Ejecuciones y complicidad
Las ejecuciones extrajudiciales y la fragilidad del Estado de derecho
La preocupación expresada por el exprocurador Francisco Domínguez Brito no es una voz aislada ni un exabrupto político. Se suma a otras, igualmente autorizadas, que desde hace tiempo advierten sobre un fenómeno alarmante: las ejecuciones extrajudiciales se han instalado como una práctica recurrente. La Policía, llamada a proteger la vida, parece haberse convertido en una máquina de muerte que opera con una lógica de impunidad.
Las denuncias del Defensor del Pueblo, del PLD y de organizaciones de derechos humanos apuntan a muertes evitables, presentadas bajo fachadas de supuestos intercambios de disparos que no resisten el más mínimo análisis.

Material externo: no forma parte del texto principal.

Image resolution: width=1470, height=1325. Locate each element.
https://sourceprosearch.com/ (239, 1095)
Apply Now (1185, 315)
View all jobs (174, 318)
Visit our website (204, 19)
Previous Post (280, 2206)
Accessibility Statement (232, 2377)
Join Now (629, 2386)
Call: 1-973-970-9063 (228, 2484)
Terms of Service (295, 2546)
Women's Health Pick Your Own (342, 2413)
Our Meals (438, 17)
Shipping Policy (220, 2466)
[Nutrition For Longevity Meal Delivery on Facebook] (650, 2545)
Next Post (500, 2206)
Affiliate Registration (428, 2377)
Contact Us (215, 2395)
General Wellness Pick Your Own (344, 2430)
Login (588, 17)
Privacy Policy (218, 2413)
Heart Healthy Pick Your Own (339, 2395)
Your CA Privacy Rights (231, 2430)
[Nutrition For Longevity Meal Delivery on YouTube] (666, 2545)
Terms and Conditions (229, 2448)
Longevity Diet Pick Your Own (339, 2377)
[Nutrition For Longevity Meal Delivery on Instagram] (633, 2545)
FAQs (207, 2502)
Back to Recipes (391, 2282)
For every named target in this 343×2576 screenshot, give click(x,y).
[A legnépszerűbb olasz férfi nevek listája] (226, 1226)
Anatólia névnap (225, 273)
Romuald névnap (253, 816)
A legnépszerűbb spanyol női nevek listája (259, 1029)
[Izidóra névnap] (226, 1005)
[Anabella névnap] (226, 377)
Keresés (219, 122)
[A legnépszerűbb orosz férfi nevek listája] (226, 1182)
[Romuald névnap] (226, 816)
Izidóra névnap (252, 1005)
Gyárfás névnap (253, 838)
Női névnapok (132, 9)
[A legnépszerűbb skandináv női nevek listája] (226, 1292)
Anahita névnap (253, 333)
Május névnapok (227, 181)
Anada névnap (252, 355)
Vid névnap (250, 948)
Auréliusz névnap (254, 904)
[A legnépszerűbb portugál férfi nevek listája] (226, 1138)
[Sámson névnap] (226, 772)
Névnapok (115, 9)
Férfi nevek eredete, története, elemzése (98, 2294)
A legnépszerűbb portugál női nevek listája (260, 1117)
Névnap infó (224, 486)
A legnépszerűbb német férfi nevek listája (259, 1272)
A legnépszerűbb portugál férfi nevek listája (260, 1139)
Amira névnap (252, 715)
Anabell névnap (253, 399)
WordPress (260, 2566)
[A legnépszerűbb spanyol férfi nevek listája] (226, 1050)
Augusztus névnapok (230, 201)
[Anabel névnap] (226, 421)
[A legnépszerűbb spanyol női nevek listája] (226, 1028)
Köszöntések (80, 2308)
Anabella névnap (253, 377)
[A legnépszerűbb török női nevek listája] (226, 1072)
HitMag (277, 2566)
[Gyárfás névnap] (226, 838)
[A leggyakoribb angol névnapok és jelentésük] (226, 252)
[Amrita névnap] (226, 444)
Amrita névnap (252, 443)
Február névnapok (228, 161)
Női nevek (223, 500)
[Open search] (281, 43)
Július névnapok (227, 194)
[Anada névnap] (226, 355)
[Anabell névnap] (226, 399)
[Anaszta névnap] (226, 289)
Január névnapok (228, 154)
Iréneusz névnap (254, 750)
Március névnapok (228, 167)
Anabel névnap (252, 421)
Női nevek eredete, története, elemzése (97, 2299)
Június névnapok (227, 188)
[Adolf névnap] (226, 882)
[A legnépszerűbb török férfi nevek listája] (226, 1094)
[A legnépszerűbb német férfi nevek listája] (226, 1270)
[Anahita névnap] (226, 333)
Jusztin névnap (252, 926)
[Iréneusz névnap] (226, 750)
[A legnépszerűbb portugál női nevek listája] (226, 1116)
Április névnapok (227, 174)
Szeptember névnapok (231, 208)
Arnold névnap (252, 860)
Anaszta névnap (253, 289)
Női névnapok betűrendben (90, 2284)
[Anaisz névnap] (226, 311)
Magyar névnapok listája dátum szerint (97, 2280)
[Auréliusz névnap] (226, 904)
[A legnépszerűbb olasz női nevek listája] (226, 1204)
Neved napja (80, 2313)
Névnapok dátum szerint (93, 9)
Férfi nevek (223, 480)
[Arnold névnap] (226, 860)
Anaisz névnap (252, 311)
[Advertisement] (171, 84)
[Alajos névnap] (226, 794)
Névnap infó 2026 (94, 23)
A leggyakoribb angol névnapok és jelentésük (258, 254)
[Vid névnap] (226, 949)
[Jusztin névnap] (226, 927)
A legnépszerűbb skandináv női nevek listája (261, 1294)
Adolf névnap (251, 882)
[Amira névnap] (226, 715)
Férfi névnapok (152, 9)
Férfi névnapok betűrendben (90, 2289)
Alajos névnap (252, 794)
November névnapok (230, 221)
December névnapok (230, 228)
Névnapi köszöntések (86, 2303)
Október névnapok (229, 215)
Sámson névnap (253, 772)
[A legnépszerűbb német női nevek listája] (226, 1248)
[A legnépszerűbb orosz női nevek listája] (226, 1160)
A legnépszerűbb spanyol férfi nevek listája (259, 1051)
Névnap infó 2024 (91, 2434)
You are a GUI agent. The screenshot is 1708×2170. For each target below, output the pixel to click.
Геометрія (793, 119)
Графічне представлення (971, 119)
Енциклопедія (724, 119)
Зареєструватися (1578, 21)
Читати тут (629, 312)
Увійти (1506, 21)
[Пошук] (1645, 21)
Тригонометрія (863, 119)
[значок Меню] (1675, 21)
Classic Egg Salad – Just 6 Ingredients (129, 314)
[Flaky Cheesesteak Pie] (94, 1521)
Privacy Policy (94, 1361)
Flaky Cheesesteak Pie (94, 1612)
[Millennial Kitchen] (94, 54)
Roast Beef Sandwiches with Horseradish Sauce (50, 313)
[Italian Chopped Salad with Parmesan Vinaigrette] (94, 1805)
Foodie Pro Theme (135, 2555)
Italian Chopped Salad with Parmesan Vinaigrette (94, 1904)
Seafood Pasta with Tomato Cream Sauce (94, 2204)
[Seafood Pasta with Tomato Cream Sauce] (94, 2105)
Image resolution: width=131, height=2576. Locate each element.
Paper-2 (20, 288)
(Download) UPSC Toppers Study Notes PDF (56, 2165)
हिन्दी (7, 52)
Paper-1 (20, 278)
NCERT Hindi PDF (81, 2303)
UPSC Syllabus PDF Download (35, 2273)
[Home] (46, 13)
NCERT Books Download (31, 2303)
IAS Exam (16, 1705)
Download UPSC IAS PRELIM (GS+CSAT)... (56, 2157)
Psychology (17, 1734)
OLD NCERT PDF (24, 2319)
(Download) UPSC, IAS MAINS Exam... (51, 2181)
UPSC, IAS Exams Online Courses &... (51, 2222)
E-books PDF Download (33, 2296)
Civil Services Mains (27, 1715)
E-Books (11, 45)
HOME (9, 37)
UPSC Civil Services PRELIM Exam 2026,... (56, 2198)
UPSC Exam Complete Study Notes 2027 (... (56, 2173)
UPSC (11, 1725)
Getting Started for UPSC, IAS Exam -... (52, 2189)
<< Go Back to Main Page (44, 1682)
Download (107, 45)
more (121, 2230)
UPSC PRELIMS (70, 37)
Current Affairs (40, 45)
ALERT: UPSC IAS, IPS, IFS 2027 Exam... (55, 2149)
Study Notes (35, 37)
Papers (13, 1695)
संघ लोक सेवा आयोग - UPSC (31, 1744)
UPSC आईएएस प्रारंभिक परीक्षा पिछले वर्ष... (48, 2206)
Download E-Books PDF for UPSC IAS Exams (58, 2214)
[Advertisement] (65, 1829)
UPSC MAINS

Versiones oficiales frágiles, expedientes incompletos y una preocupante normalización de la violencia estatal terminan por vaciar de contenido el debido proceso.
No hay seguridad posible donde la ley se aplica con el gatillo y no con el rigor de la justicia. Cada ejecución extrajudicial hiere de muerte la credibilidad del Estado de derecho.
Frente a este escenario, resulta inquietante la falta de una actitud firme y sostenida del Ministerio Público. Investigar, acusar y sancionar no es una opción política, sino una obligación constitucional. Mientras persista la tolerancia, explícita o tácita, a estas prácticas, la justicia seguirá siendo una promesa incumplida y la autoridad, una amenaza.